WORK ORDER: Taking the listing below, restate word for word each line from the line with "You are a computer-use agent." to the line with "Instruction: Click the Pob column header", ends included, and stop there.

[RECORDS FOR THE TASK]

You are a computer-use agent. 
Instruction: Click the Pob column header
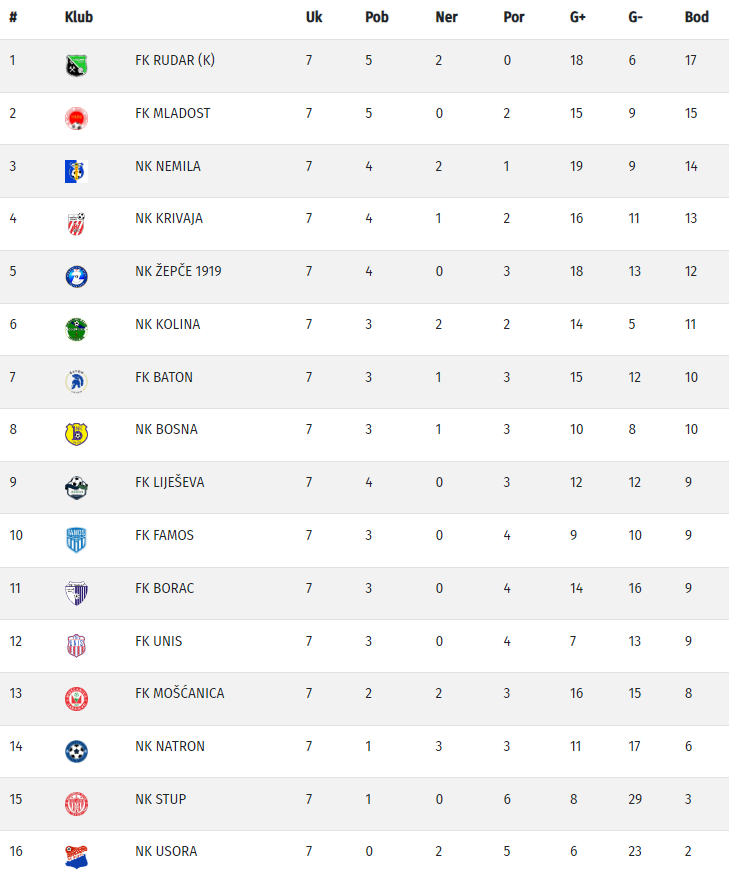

[/RECORDS FOR THE TASK]
[RECORDS FOR THE TASK]

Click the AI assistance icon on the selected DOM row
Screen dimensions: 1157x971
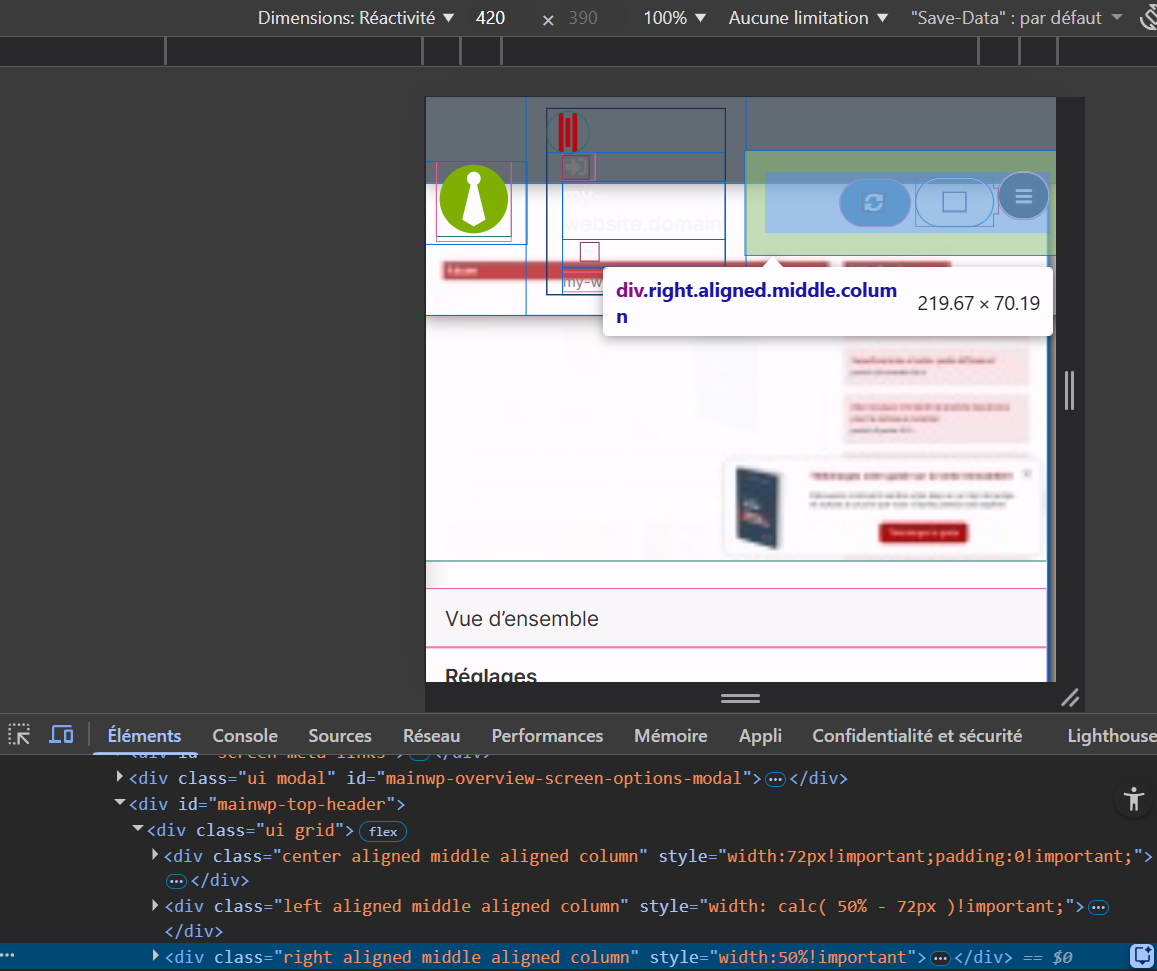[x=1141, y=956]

[/RECORDS FOR THE TASK]
[RECORDS FOR THE TASK]

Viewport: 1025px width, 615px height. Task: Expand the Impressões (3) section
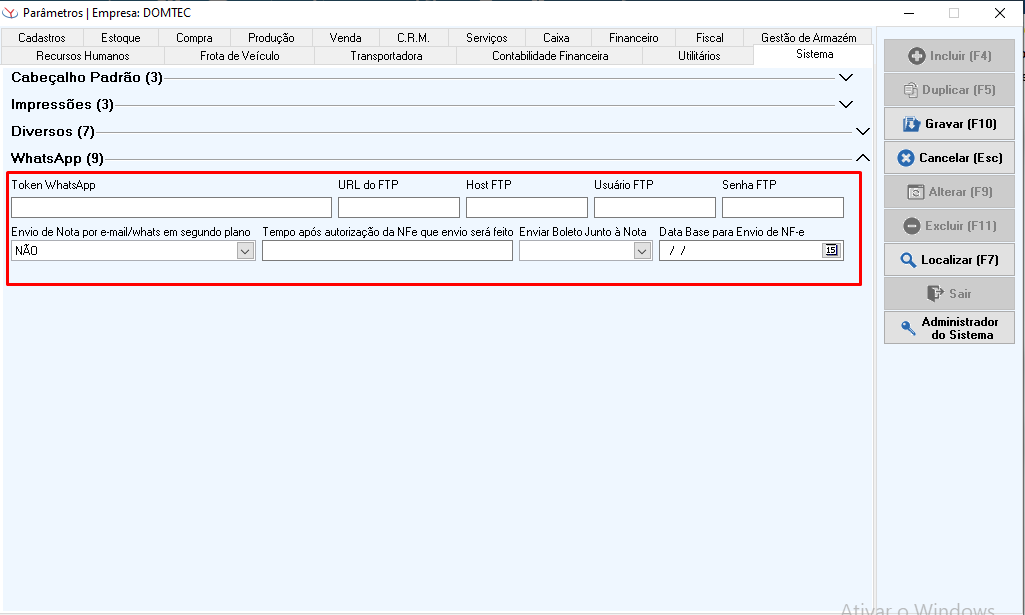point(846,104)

[/RECORDS FOR THE TASK]

WRITTEN RESPONSE:
You are a computer-use agent. 
Instruction: Click the Pob column header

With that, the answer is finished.